Nos Estados Unidos, apesar de sua tradição de valorizar a cultura e a ciência com grandes investimentos e prestígio público, é habitual uma certa ironia em relação à assim chamada “alta cultura”, dos intelectuais e dos professores – principalmente na cultura de massa. Em alguns países da Europa, o anti-intelectualismo também está presente, notadamente nos mais conservadores, religiosos e nacionalistas, como a Polônia, a Hungria e a Ucrânia, entre outros. Na Alemanha de Hitler o anti-intelectualismo, principalmente aquele voltado contra os eruditos judeus, foi muito acentuado, com perseguições, fechamento de editoras e queima de livros – além de muitos e muitos assassinatos.

No Brasil, o anti-intelectualismo aumentou ao longo dos últimos dez anos, associado ao crescimento do conservadorismo político, à revalorização do neoliberalismo econômico e um gradual distanciamento de parte dos intelectuais das iniciativas culturais populares. Não se pode deixar de mencionar também a contribuição do baixo nível da educação pública, incentivos insuficientes à cultura e à divulgação científica. Colaborou também o crescimento das igrejas pentecostais e o desenvolvimento de uma cultura de massas mais individualista.
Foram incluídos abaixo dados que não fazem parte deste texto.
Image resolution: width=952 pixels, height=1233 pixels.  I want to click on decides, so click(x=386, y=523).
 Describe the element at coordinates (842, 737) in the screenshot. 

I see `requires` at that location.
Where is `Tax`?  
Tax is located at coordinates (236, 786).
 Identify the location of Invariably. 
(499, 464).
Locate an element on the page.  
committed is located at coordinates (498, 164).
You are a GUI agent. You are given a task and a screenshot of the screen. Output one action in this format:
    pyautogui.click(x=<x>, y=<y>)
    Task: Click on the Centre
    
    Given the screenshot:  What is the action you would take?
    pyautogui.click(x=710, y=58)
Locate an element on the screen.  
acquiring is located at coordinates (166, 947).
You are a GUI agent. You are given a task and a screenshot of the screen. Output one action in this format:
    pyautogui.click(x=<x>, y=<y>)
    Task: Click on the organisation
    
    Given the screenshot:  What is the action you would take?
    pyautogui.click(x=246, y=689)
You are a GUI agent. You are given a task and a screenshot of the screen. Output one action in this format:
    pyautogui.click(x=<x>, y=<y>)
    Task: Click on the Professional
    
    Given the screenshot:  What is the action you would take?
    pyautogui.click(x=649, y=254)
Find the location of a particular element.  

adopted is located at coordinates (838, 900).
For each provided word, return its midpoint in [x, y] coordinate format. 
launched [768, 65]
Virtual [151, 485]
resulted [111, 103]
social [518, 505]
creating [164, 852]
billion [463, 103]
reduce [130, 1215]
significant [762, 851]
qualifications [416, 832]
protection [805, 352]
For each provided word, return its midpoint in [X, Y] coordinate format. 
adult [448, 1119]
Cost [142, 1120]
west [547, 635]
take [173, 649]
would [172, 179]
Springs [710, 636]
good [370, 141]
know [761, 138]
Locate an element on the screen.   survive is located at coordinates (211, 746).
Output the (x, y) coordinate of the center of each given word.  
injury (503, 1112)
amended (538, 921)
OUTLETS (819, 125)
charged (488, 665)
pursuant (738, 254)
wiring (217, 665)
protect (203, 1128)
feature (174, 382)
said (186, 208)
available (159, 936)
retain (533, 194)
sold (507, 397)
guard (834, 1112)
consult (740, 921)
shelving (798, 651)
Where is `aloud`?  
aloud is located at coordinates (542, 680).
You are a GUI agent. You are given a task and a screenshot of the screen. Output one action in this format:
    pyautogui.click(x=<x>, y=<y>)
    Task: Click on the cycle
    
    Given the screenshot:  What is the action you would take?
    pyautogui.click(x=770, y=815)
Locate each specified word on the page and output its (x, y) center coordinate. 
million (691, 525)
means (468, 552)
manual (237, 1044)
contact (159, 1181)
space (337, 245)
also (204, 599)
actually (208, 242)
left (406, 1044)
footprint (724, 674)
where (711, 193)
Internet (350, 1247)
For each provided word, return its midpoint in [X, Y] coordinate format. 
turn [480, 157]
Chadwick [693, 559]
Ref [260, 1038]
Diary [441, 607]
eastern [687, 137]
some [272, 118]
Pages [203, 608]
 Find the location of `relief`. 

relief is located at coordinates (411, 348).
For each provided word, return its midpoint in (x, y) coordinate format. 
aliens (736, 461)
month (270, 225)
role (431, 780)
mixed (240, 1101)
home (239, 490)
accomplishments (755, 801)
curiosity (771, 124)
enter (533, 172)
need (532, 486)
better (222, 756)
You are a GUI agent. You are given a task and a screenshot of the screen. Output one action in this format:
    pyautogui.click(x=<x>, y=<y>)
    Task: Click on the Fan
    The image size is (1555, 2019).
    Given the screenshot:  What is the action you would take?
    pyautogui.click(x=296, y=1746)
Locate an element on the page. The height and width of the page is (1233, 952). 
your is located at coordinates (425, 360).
Criou-se assim no Brasil o ambiente propício para que todos os tipos de ideólogos do anti-intelectualismo, com os mais variados interesses, pudessem defender e implantar suas teses. A profilaxia contra tal doença passa pela melhoria efetiva do ensino, valorização da cultura e da ciência, e pela difusão do debate, do questionamento e do espírito crítico em todas as áreas do conhecimento.